Kabarbetawi.id, Jakarta – “Jangan pernah malu bilang kalau, hey, gue anak Betawi lho. Karena, ya, kita itu sekeren itu.”
Kalimat penuh semangat itu diucapkan oleh Sandi F. Aditya, BIB., MPBS, putra dari Prof. Sylviana Murni, saat membagikan pengalamannya sebagai diaspora Betawi yang kini sedang menempuh pendidikan S3 di University of Turku, Finlandia.
Pesan inspiratif tersebut disampaikan Sandi melalui tayangan video dalam kegiatan Focus Group Discussion (FGD) “Diaspora Anak Betawi” yang digelar oleh Permata MHT di Hotel Mega Anggrek, Kemanggisan, Palmerah, Jakarta Barat, pada Jumat (24/10/2025).
Dalam paparannya, Sandi menceritakan perjalanan pendidikannya yang membawanya hingga ke luar negeri. Sebelumnya, ia menempuh pendidikan S1 dan S2 di Selandia Baru, lalu melanjutkan S3 di Australia, dan kini berada di Finlandia untuk riset doktoralnya.
“Saya lahir dan besar di Jakarta dari keluarga Betawi tulen. Alhamdulillah, saya dapat kesempatan untuk belajar melanglang buana. Tapi di mana pun saya berada, rasa bangga sebagai orang Betawi tidak pernah luntur,” ujar Sandi dalam rekaman tersebut.
Sandi menyoroti pentingnya pendidikan dan keterlibatan global anak-anak Betawi di era menuju Indonesia Emas 2045. Ia menyebut, berdasarkan data, etnis Betawi masuk dalam 10 besar suku di Indonesia dengan persentase sarjana terbanyak.
“Artinya, fondasi kita sudah kuat. Tinggal bagaimana kita manfaatkan peluang, baik beasiswa dalam maupun luar negeri, untuk terus menuntut ilmu,” katanya.
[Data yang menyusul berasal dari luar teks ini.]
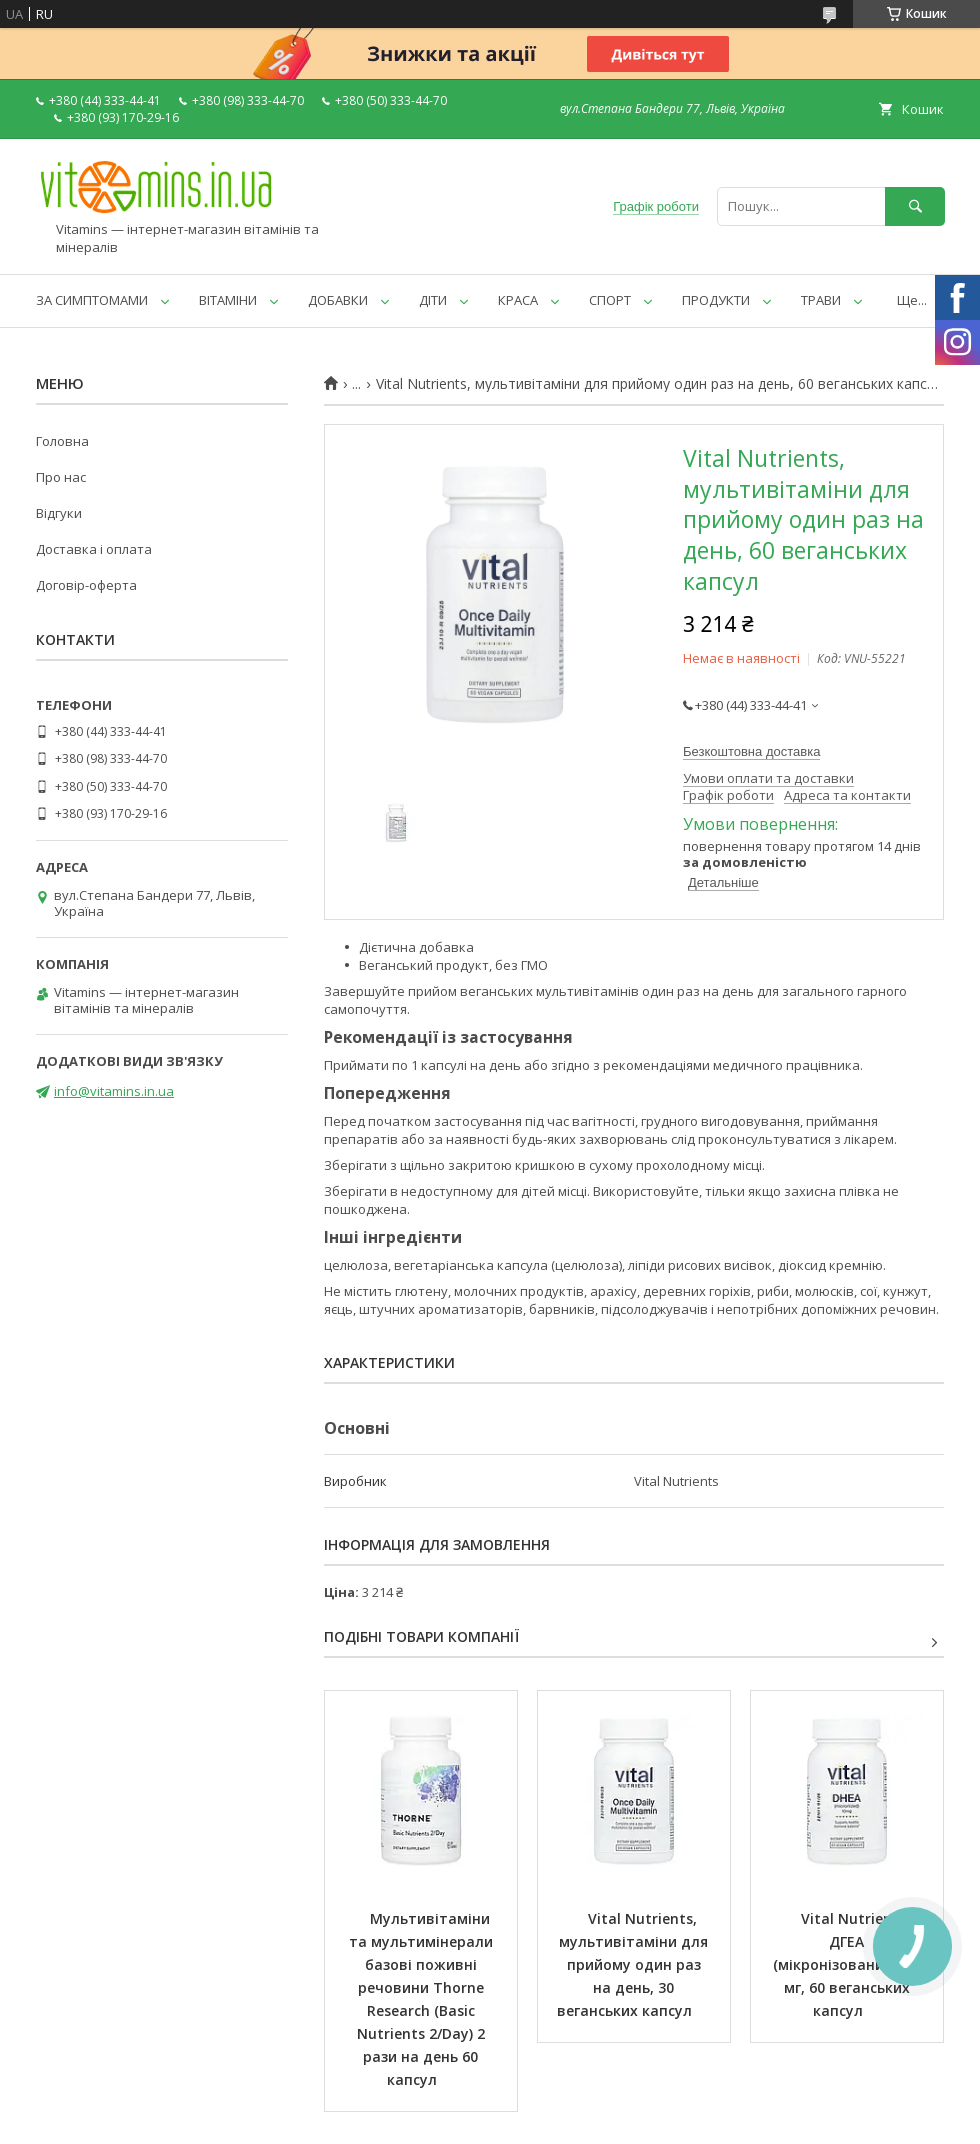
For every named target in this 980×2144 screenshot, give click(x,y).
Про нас (61, 477)
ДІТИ (433, 300)
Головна (62, 441)
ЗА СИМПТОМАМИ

Menurutnya, posisi masyarakat Betawi yang tumbuh di Jakarta, sebagai kota besar dan melting pot berbagai budaya memberikan modal besar untuk bersaing secara global.
“Kalau kita bisa survive di Jakarta, kayaknya kita bisa hidup di mana aja,” tutur Sandi sambil tersenyum.
Selain soal peluang, Sandi juga menyinggung tanggung jawab diaspora Betawi dalam menjaga identitas budaya dan berperan sebagai duta budaya Indonesia di luar negeri. Ia menyebut banyak contoh keberhasilan anak-anak Betawi di dunia internasional, mulai dari inspektur keamanan nuklir di Jepang hingga komunitas Betawi di Qatar dan New York.
Menariknya, Sandi juga bercerita soal inovasi pantun Betawi berbasis teknologi yang dikembangkannya bersama mahasiswa.
“Saya dan mahasiswa sempat bikin prototipe pantun yang bisa diakses lewat WhatsApp. Jadi tinggal ketik tema dan konteksnya, nanti keluar pantun otomatis,” ungkapnya bangga.
Di akhir pesannya, Sandi mengingatkan para generasi muda Betawi untuk tetap rendah hati, berprestasi, dan tidak melupakan asal-usulnya.
“Kita harus bisa bawa pulang hal-hal baik untuk bikin Betawi makin canggih. Jangan pernah malu bilang, gue anak Betawi, karena kita sekeren itu,” tutupnya.